Ils produisent aux débats la copie d’un document intitulé « partage prévisionnel » daté des 18 et 19 octobre 2021, comportant trois paraphes et trois signatures que les défendeurs attribuent, sans être contredits par le demandeur, à [Y], [K] et [P] [O], portant attribution des lots à chaque copartageant, et font valoir que chaque copartageant est réputé seul propriétaire des biens mis dans son lot depuis le décès de leur père, soit le [Date décès 3] 2017.
Il est cependant établi que ce document n’a pas été approuvé par la 4ème héritière, [I] [O], dont la tutrice n’a été autorisée à le faire que par une ordonnance du juge des tutelles du 27 mars 2024 qui n’a pas été suivie d’effet, le notaire refusant de convoquer les parties sans l’accord de M. [Y] [O].
Faute d’avoir été signé par l’intégralité des parties en cause, cet acte ne peut en l’état être considéré comme ayant valablement mis fin à l’indivision.
Les dispositions de l’article 815-11 du code civil étant dès lors applicables, le moyen sera rejeté, et M.[Y] [O] déclaré recevable en son action, le président du tribunal judiciaire statuant dans le cadre de la procédure accélérée au fond étant compétent pour statuer au visa des dispositions de l’article 1380 du code de procédure civile.
Sur le fond :
La mise en œuvre des dispositions de l’article 815-11 du code civil suppose d’une part l’examen des droits de chacun des indivisaires pour vérifier si l’avance peut être imputée avec certitude sur la part devant revenir au demandeur dans le cadre du partage à venir ; d’autre part, la vérification du montant des fonds disponibles.
Il ressort de l’acte de partage prévisionnel, et cela n’est pas contesté par les défendeurs (qui relèvent au contraire qu’il ne dépend que de lui de se voir attribuer une somme largement supérieure à celle qu’il demande), que les droits du demandeur à la succession s’élèvent à une somme de 738 480,23 euros, dont une somme de 478 680,23 euros représentant sa quote part du compte administration de l’étude.

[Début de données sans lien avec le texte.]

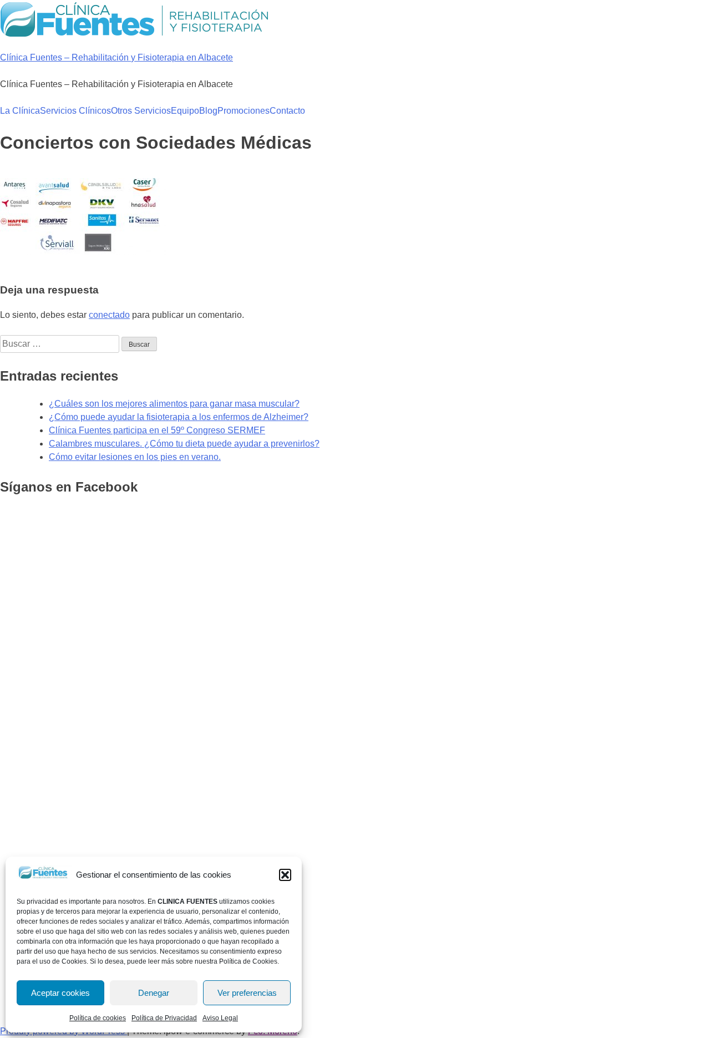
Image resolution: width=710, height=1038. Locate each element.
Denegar (153, 993)
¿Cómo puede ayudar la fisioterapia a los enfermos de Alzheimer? (178, 417)
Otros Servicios (141, 110)
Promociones (243, 110)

En conséquence, la demande étant compatible avec les fonds disponibles, et le demandeur justifiant être en droit de percevoir une somme supérieure à l’avance de 300 000 euros qu’il sollicite sans risquer d’être préjudiciable aux intérêts des autres indivisaires, il y a lieu de faire droit à sa demande.
sur les autres demandes :
Il n’apparaît pas inéquitable de laisser à la charge de chaque partie les sommes, non comprises dans les dépens, exposées par elle dans le cadre de la présente instance. Les demandes sur le fondement de l’article 700 du code de procédure civile seront rejetées.

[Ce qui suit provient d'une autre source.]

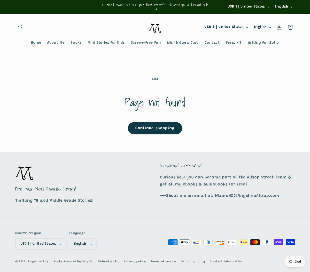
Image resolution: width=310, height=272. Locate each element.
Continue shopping (155, 128)
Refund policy (108, 261)
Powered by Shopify (78, 261)
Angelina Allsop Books (45, 261)
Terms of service (163, 261)
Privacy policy (135, 261)
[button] (20, 27)
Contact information (226, 261)
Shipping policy (193, 261)
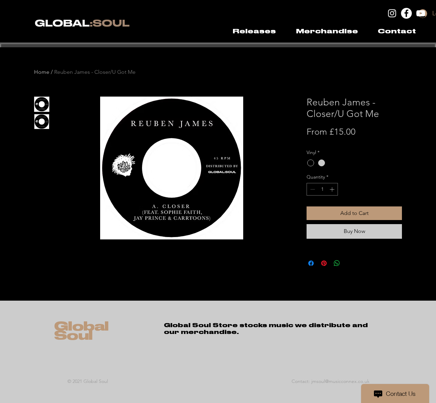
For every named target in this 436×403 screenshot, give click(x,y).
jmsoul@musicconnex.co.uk (340, 381)
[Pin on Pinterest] (324, 263)
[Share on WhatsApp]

Chaque partie conservera la charge de ses dépens.
II – DÉCISION
Le président du tribunal judiciaire de Bordeaux, statuant selon la procédure accélérée au fond, par décision contradictoire, publiquement par mise à disposition au greffe, à charge d’appel ;
Vu l’article 815-11 du code civil et l’article 1380 du code de procédure civile ;
DECLARE Monsieur [Y] [O] recevable et bien fondé en ses demandes ;
DIT que Maître [L], notaire à [Localité 6], devra libérer au profit de Monsieur [Y] [O], à titre d’avance en capital sur ses droits dans le partage à intervenir, la somme de 300 000 euros ;
DIT n’y avoir lieu de faire application des dispositions de l’article 700 du code de procédure civile ;
DIT que chaque partie conservera la charge de ses dépens.
La présente décision a été signée par Elisabeth FABRY, Première Vice-Présidente, et par Karine PAPPAKOSTAS, Greffière.